Stored records:
※ ※ ※
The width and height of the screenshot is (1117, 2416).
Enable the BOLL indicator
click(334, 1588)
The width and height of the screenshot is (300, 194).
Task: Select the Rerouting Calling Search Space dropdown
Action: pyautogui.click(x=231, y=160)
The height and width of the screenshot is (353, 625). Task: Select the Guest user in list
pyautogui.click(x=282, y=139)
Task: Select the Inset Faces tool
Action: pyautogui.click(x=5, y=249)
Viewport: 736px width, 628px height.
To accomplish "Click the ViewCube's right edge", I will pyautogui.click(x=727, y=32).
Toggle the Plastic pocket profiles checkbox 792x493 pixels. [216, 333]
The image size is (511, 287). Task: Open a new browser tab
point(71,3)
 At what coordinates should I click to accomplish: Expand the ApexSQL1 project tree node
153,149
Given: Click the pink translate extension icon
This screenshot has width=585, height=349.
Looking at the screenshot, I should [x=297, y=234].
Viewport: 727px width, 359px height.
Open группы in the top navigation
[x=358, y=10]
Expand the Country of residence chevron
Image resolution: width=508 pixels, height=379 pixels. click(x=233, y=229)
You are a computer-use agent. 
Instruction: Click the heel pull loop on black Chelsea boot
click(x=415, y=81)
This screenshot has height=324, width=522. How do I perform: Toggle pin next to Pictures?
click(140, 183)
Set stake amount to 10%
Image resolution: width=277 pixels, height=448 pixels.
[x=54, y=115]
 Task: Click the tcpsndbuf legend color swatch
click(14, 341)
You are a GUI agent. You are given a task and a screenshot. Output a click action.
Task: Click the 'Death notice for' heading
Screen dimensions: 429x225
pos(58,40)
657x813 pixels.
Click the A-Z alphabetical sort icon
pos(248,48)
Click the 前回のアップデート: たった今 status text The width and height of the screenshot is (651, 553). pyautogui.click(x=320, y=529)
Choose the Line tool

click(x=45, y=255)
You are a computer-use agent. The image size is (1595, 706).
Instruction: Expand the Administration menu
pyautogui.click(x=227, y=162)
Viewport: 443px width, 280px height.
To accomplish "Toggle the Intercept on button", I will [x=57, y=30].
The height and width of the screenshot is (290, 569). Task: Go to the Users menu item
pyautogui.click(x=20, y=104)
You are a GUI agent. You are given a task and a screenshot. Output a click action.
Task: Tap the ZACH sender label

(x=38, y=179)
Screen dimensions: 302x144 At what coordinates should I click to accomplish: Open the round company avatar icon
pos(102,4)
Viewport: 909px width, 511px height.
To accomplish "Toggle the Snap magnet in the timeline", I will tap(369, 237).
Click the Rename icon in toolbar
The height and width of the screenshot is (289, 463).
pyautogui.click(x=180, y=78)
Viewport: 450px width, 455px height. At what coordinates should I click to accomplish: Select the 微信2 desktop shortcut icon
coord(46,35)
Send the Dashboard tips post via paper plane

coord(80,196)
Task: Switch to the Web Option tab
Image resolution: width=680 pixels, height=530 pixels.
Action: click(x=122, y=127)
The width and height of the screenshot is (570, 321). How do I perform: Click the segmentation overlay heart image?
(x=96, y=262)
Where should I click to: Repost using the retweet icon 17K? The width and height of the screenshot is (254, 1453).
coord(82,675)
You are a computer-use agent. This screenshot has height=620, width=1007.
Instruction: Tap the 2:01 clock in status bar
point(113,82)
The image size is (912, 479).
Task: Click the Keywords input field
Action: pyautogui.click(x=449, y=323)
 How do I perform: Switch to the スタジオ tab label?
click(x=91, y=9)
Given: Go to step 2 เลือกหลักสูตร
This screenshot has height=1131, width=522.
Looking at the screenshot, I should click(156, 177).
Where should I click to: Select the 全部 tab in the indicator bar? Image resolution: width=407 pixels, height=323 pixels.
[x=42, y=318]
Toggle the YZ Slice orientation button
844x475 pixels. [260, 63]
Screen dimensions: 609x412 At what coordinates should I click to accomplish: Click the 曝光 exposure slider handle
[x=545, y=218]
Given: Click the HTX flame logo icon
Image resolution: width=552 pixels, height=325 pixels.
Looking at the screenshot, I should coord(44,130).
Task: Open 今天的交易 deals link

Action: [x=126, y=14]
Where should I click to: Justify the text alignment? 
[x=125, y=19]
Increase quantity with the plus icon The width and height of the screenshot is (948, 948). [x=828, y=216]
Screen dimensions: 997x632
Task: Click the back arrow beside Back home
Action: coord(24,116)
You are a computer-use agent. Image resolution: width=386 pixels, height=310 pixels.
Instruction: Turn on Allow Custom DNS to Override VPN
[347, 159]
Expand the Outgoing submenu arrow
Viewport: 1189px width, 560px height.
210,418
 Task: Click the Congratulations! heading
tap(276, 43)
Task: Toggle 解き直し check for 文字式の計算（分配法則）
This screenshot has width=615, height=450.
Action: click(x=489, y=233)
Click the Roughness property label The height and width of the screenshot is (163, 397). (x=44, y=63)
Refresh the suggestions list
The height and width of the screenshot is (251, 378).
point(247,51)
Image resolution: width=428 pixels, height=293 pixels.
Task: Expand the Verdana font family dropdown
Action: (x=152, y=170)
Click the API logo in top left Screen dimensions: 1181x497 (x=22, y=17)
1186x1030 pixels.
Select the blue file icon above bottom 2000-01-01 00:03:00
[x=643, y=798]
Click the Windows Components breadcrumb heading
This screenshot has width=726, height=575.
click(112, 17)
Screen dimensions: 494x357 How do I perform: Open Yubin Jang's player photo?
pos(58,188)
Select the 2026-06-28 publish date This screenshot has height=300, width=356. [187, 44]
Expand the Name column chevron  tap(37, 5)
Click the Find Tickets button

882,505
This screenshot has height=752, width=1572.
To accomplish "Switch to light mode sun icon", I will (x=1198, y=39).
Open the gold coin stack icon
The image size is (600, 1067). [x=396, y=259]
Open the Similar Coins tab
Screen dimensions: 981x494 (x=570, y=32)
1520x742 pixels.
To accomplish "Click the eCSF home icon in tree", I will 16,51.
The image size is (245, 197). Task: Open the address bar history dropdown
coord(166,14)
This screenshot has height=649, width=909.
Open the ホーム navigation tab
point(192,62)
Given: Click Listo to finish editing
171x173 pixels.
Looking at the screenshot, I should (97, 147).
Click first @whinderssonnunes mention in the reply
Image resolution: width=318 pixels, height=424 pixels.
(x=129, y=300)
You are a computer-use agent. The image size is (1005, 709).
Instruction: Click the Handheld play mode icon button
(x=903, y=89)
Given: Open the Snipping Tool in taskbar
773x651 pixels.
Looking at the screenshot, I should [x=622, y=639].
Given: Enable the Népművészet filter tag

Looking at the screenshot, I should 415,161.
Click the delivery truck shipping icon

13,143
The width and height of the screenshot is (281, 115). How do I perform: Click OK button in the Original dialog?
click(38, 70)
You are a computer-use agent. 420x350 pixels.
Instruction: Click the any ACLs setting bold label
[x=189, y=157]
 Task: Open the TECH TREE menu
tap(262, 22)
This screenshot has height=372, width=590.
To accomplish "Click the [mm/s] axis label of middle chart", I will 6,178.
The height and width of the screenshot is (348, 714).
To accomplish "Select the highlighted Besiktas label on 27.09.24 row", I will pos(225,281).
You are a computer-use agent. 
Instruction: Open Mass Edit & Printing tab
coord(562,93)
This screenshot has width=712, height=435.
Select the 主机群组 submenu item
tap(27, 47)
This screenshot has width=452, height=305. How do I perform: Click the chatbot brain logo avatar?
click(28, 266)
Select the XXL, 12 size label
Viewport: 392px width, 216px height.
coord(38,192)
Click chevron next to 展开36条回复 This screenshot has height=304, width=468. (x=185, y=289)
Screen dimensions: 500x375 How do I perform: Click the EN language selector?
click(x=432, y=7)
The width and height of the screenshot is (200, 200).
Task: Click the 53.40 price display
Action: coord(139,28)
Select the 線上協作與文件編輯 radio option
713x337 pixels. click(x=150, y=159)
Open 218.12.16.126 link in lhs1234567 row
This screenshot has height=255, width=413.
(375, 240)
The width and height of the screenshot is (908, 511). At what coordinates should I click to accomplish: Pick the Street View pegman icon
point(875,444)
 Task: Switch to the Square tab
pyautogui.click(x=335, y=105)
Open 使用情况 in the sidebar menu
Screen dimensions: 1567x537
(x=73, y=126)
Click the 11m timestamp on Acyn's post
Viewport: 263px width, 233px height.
※ ※ ※
#### Work task
Looking at the records, how many of the lines contain the string "will"? Only the number should be given.

#### Solution
7